The Gymnasium, Administration Building and the Library Building were site built and maintained the campus's focus on green design with an emphasis on energy efficiency and day-lighting. All three buildings incorporate large amounts of translucent insulated window panels, which let diffused light in and lowered the energy loss typical of traditional windows. The building forms were designed based on the layout of thin film photovoltaic panels that are integrated directly into the metal roofing system without the need for additional structural supports. The PV system is designed to provide up to 100% of the peak electrical demand of the campus on a bright day and more than 30% of the campus's annual energy needs. Based on the success of the PV system the district is looking into opportunities to expand the system at other schools.

This project was designed as a model of Green Design and sustainability for public schools in California and scored 38 points in the Collaborative for High Performing Schools rating system. The buildings on campus combine community wide centralized planning, high efficiency equipment and environmental controls, translucent glazing, and rooftop photovoltaic panels and the elimination of potable water for landscape irrigation. The campus is an active laboratory of sustainable design ideas and is used in the educational curriculum of the students.

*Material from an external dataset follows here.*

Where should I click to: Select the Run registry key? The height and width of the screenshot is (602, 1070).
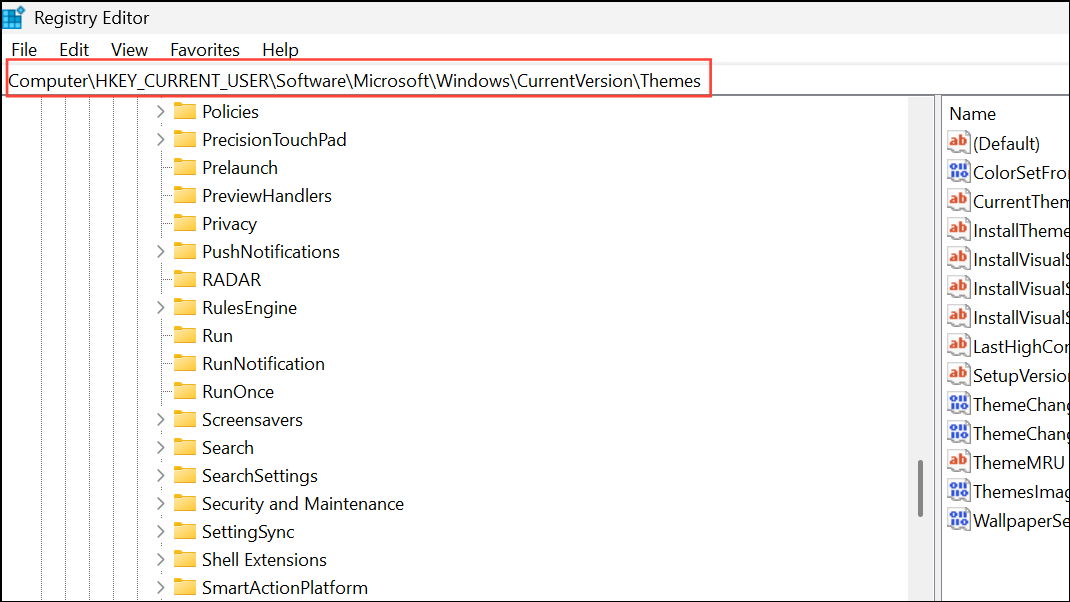(x=217, y=336)
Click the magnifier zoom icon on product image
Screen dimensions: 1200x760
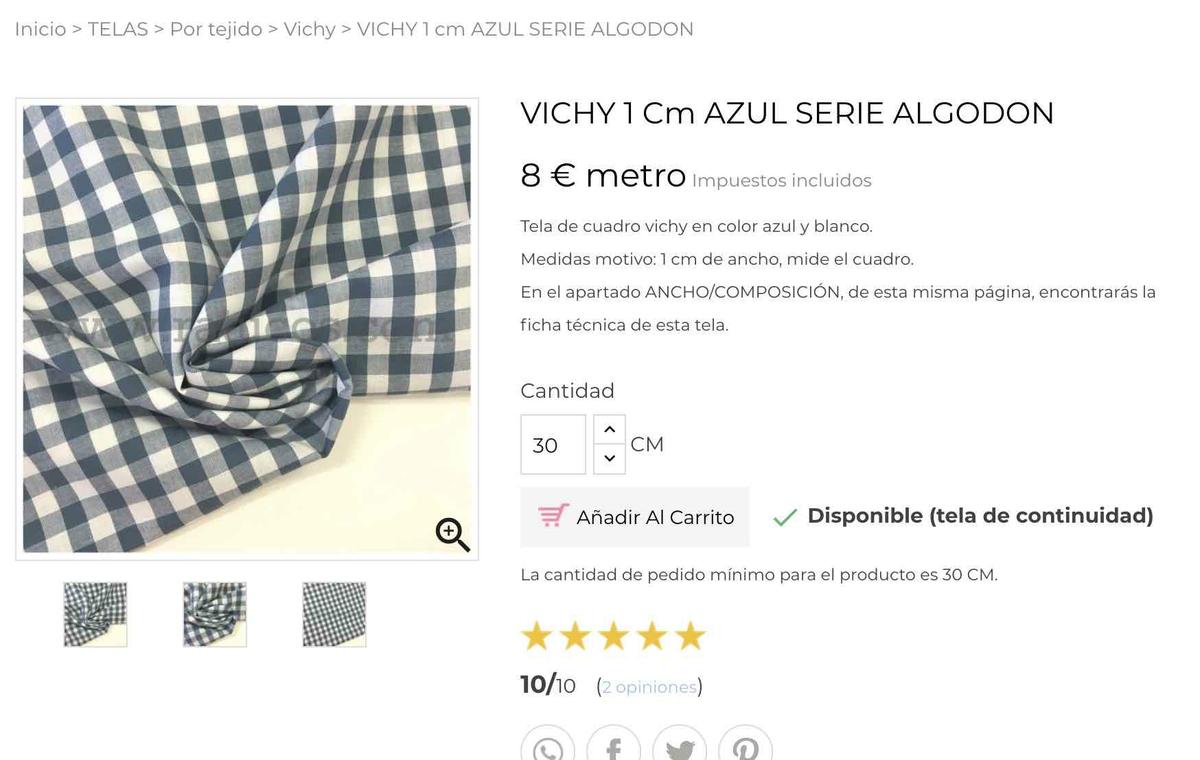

This elementary school campus is based on a "super sized" Kindergarten thru 8th grade model. Recent studies have identified decreased student performance in traditional elementary/middle/high school models. As our society becomes more fragmented and transient, students have been looking to their schools as a form of stability and continuity. By keeping kids on a single campus through out their elementary school years, they benefit from the availability and familiarity of the schools support systems and it has been shown that the K-8th grade model promotes increased parent participation in the child's education.

Riverbend Elementary School is the 2008 recipient of the Leroy F. Greene "Award of Merit" for the Coalition for Adequate School Housing Design and Planning Awards.
   

Manufacturers

DIV. 7: Metal Roofing: Garland.
DIV. 8: Glass Low E: PPG; Entrances & Storefronts, Windows, Curtainwall: Kawneer; Daylighting: Kalwall.
DIV. 9: Carpet: Collins & Aikman; VCT: Armstrong.